The Nice and the Good opens with a suicide in a London government office.  The department head, Octavian Gray, asks lawyer John Ducane to investigate the situation and any potential security breaches.  Ducane then becomes the axis of rotation for the rest of the extensive dramatis personae in this book.  Ducane interviews other members of the department by day, and by night attempts repeatedly — and unsuccessfully — to break up with his mistress.  No one is quite what they seem.

On the weekends, he is often found at Gray’s seaside home in Dorset, where he mingles primarily with women:  Octavian’s wife Kate and their teenage daughter Barbie, Kate’s long-time friend Mary and her son Pierce, and recent divorcee Paula and her nine-year-old twins.  Rounding out the group are Octavian’s brother Theodore and a tenant, Willy Kost.  Here as well, everyone has skeletons in their closet:  why did Theodore leave India?  What happened to Willy during the war?  How did Mary’s husband die?  What are the circumstances behind Paula’s divorce?  How can Kate and Ducane carry on their bizarre, not-platonic-but-not-romantic relationship right under Octavian’s nose, and with his full knowledge?

Murdoch uses Ducane to move seamlessly between London and Dorset, while exploring goodness and morality:

What Ducane was experiencing, in this form peculiar to him of imagining himself as a judge, was, though this was not entirely clear in his mind, one of the great paradoxes of morality, namely, that in order to become good it may be necessary to imagine oneself good, and yet such imagining may also be the very thing which renders improvement impossible, either because of surreptitious complacency or because of some deeper blasphemous infection which is set up when goodness it thought about in the wrong way.  To become good it may be necessary to think about virtue, although unreflective simple people may achieve a thoughtless excellence.  (p. 77)

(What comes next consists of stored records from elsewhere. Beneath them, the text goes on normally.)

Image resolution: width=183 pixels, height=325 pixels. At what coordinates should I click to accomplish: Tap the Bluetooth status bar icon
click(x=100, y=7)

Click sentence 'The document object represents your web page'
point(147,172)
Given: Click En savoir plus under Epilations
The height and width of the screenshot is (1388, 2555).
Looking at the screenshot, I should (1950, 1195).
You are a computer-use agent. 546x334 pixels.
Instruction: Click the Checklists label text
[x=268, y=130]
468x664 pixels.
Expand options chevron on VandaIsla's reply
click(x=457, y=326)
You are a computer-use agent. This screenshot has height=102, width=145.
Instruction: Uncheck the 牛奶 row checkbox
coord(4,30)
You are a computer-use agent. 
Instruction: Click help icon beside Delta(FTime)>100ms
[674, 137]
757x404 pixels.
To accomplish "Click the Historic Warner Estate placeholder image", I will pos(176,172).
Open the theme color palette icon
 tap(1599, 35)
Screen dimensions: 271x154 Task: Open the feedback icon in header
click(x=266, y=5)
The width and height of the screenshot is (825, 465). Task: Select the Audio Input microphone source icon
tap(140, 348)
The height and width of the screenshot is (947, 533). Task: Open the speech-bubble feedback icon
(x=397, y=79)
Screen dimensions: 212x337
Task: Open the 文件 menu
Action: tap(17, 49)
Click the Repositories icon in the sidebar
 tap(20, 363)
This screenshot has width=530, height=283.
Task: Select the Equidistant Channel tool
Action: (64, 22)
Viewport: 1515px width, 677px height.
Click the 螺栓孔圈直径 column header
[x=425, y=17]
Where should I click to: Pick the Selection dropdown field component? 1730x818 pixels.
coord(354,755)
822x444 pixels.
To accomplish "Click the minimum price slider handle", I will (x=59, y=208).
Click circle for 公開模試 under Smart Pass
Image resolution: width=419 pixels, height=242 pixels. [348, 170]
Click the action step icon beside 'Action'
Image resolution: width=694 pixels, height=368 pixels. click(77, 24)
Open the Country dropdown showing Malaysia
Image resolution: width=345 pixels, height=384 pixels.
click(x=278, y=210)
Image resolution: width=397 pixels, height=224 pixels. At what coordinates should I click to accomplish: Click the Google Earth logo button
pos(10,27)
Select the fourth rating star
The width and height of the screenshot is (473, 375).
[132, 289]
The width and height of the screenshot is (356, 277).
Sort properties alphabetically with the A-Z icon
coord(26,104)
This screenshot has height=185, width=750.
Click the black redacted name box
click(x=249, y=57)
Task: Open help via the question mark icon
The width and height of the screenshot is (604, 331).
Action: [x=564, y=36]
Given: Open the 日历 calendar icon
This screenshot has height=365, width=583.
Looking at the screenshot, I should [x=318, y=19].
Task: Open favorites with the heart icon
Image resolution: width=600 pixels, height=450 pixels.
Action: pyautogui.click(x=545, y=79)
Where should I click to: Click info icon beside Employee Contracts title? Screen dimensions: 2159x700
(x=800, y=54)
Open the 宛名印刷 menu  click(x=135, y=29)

Well, that’s all a bit abstract.  If I had been in a more deeply philosophical mood as I read this, I might have formed some profound thoughts about morality.  Instead, I just enjoyed the twisting plot and the gradual revelation of secrets.  This was philosophical, too, but in a different way:  Murdoch’s style inevitably involves a lot of personal reflection and talking things out.  The denouement was neat and satisfying, with a bit of high drama, characters getting exactly what they deserved, and an air of hope.